Paulo H
Cumulonimbus
Crime muito grave não será certamente.
Deixemos de lado a proveniência do leite, e discutamos um caso genérico. Eu tenho um produto novo, quero lançá-lo no mercado. Tenho um fundo de maneio que me permite aguentar com prejuízos durante um ano, vendendo abaixo do custo de produção. Assumo esse risco, posso perder dinheiro se não conseguir implantar o produto no mercado, mas é um risco meu. Deve o Estado impedir-me de fazer isso? É uma discussão ideológica interessante, para mim o Estado não deve intrometer-se. O dinheiro dos meus impostos não deve ir para pagar operações deste tipo. É a minha opinião, aceito quem tenha outra.

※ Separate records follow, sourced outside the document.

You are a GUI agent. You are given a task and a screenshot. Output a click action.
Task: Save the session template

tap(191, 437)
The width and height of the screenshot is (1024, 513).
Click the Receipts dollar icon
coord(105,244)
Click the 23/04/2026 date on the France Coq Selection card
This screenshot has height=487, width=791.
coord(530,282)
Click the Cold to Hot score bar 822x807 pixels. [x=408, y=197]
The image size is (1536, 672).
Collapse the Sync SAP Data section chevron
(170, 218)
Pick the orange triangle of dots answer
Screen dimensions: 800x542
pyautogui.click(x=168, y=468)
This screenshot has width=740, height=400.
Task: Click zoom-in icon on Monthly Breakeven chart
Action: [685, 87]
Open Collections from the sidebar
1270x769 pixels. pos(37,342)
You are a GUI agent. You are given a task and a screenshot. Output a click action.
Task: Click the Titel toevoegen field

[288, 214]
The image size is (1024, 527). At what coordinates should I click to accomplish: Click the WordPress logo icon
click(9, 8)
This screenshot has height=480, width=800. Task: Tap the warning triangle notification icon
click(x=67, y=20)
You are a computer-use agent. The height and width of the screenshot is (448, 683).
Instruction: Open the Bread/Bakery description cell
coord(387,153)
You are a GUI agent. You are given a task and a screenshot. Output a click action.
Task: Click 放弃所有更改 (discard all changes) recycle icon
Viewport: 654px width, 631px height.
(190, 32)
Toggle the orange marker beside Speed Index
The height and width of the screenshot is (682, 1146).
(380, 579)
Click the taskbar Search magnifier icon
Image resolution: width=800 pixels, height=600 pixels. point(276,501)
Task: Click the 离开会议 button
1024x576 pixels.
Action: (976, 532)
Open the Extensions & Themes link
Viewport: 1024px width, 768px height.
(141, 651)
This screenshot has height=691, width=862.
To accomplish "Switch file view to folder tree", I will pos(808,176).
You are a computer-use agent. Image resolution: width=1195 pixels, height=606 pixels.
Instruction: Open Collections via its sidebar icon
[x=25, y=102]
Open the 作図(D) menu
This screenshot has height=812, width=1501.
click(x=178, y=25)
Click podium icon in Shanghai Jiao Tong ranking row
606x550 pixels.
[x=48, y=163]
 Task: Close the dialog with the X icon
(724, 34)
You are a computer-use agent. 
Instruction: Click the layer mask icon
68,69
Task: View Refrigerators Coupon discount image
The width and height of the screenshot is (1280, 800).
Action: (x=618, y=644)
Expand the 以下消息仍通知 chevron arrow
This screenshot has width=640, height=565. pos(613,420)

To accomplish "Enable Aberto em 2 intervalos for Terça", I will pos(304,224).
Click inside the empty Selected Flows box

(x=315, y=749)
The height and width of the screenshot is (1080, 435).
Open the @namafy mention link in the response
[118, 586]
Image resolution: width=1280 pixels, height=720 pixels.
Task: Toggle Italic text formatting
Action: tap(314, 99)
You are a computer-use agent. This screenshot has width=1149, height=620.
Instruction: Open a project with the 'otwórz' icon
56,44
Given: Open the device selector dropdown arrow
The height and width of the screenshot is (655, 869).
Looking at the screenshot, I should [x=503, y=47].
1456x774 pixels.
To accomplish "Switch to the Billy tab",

Entre o direito a promover um produto (existem descontos e época de saldos), e o direito a ser protegido de ameaças internas e externas de concorrência desleal, existe uma linha muito tênue comparável à física com a química! É como tudo na vida, por vezes dá jeito uma lei ou a sua ausência, mas tal como na sociedade existem regras também as regras na economia servem ou deveriam servir para proteger todos aqueles têm responsabilidade social para com os trabalhadores vendendo os seus produtos ou serviços, sem o risco de serem prejudicados desregradamente por quem recebe subsídios do estado para produzir, ou por quem coloca em Portugal excedentes que não se vendem na sua origem a qualquer preço, ou por concorrentes que se submetem à pressão dos grandes capitais de médias/grandes superfícies!
As regras de mercado neste caso, não as considero de esquerda nem de direita, não existe ideologia política que não se preocupe um pouco com os seus contribuintes ou com os seus beneficiários! Não é só a economia e a luta contra a formação de monopólios/oligopolios, é a luta por uma nação! Sem regras de mercado, viveriamos de quê? De subsídios do estado, economia de mercado paralela, troca de produto x por produto y, sem impostos? Não de certeza que não! Alguém iria pagar os impostos em falta, e como é costume, seriam os pobres de sempre! Regras de mercado são essenciais na democracia, logo a seguir ao direito ao voto e à justiça em primeiro lugar!